Stored entries
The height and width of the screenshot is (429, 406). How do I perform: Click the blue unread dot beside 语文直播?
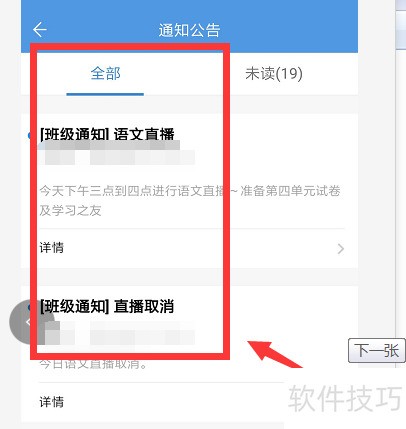pyautogui.click(x=30, y=135)
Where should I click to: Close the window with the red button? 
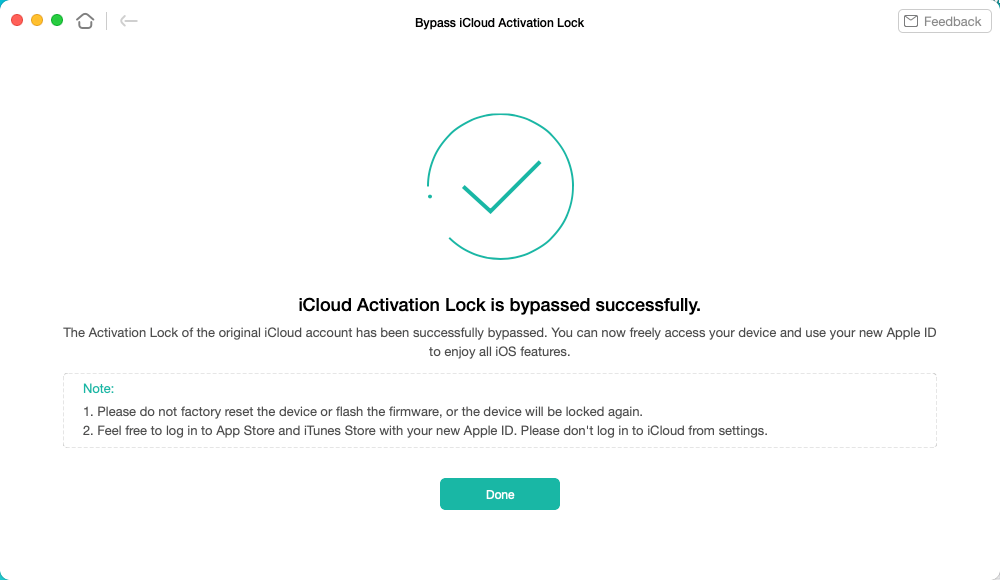(x=17, y=20)
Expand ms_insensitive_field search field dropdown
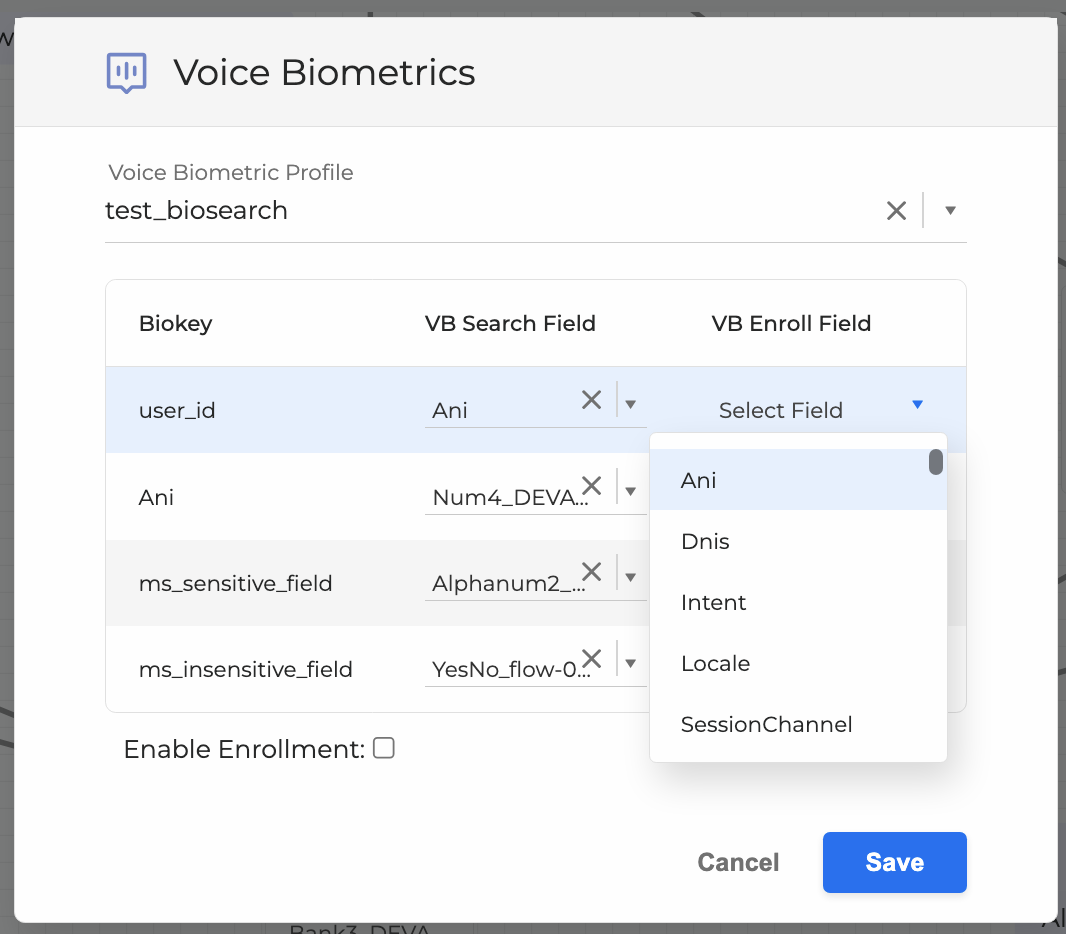 pos(631,663)
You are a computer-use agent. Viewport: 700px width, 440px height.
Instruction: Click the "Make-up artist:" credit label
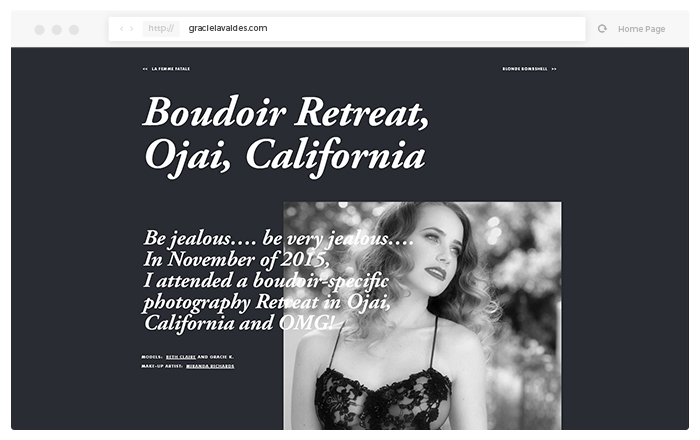pyautogui.click(x=162, y=366)

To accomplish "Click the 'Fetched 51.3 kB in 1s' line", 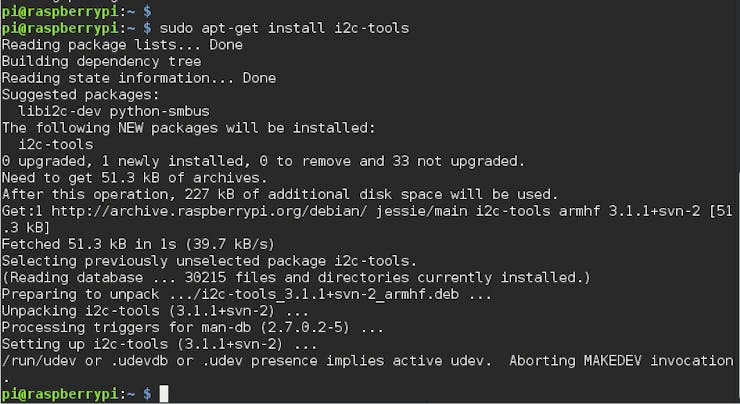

* _Stated task_: Please reproduce every line of the entries above word for word, omitting the pictures.

* _Full solution_:
The height and width of the screenshot is (429, 406). How do I perform: Click the blue unread dot beside 语文直播?
pyautogui.click(x=30, y=135)
Where should I click to: Close the window with the red button? 
(x=17, y=20)
Expand ms_insensitive_field search field dropdown
 pos(631,663)
You are a computer-use agent. Viewport: 700px width, 440px height.
Instruction: Click the "Make-up artist:" credit label
pyautogui.click(x=162, y=366)

To accomplish "Click the 'Fetched 51.3 kB in 1s' line", 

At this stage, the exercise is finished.